Putting projects where you want with Go

Screw you gopher, and your workspace!

Posted by Tom on April 25, 2017

Overview

Since picking up Go I’ve been a bit resistant to some of its ways, particularly the way it manages projects. As someone who obsessively organises their projects into nicely-defined directories, I was a bit taken-a-back by Go’s unconventional workspace structure. I typically don’t like to use the pre-defined workspace folders of IDEs like Visual Studio or Jetbrains products.

On a recent project I decided enough is enough, i’m taking back my filesystem and there’s nothing Go can do to stop me! I wanted to see if I could symlink my project directory into Go’s workspace path. And, it works! You can sym link your project’s folder, e.g. 'Example/' into your GOPATH src folder, e.g. '$HOME/go/src/Example'.

If you know how to do this and like the idea, then great! Go forth and liberate your filesystem!

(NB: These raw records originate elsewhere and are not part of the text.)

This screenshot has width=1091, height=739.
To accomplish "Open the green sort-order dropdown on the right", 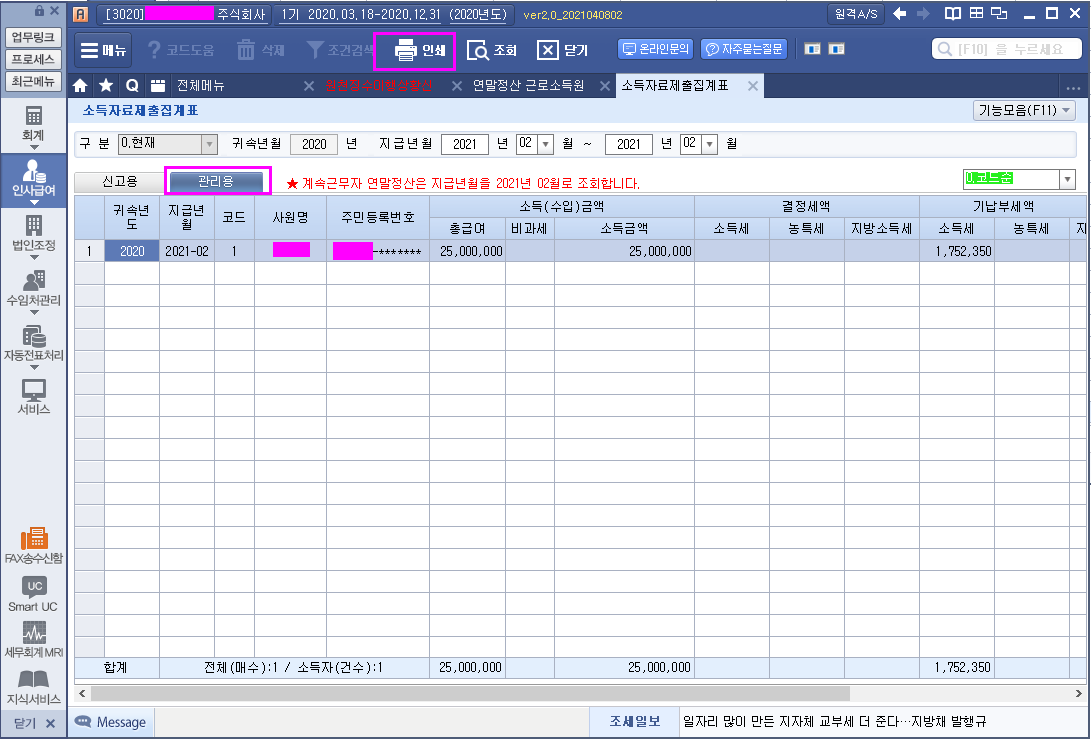I will point(1067,179).
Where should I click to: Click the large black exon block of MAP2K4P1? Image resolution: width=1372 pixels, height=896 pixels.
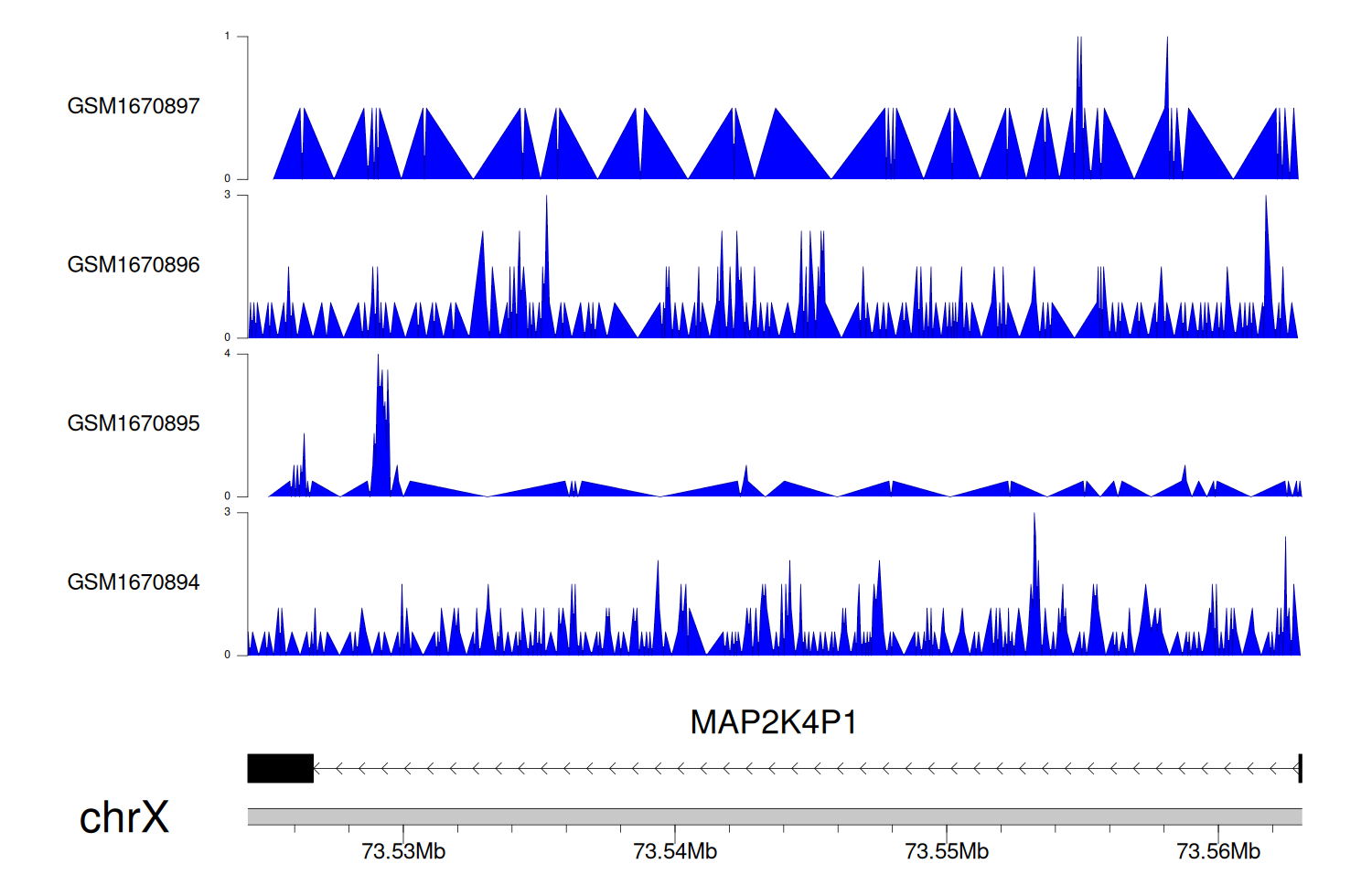(x=281, y=769)
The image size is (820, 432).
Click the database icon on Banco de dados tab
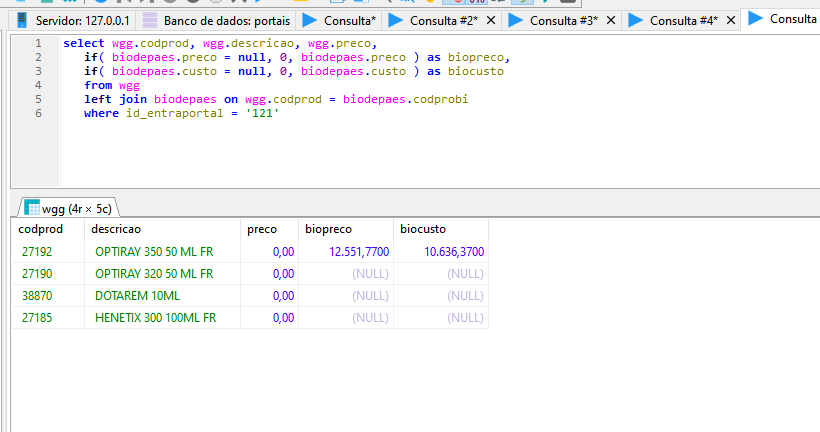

If not, I’m going to outline below how to set up a nice Go environment on your system that uses this method.


Setting your Go Path

The GoPath is set to your home directory at $Home/go by default. For this example we’re going to stick with this location, but you could move this to some deep dark hole where you never have to see it again. To see where the go path is set to, enter this into your terminal:

go env GOPATH

If it is set to your home directory, you should see:

/Users/[your-username]/go

If it is not set here, enter the following:

export GOPATH=$HOME/go

You can verify the gopath has been set correctly by again entering:

go env GOPATH

Creating the Workspace

Next we create the following directory structure:

$HOME
- go
  - bin/
  - pkg/
  - src/

Setting Up a New Project

We’re going to set up a project called MyProject and save it to a projects folder in our home directory, or wherever you’d like to store your project.

mkdir ~/Projects
mkdir ~/Projects/MyProject
touch ~/Projects/MyProject/Main.go

We’ll create a quick Hello World program to show that we can build our application. Open Main.go in ~/Projects/MyProject and enter:

package main

import (
  "log"
)

func main() {
  log.Printf("Hello World!")
}

Next we create a symbolic link to our projects folder in go’s workspace:

ln -s ~/Projects/MyProject ~/go/src/MyProject

I hope some people find this useful. Its obviously not rocket science but it might not be obvious if you want to avoid Go’s workspace.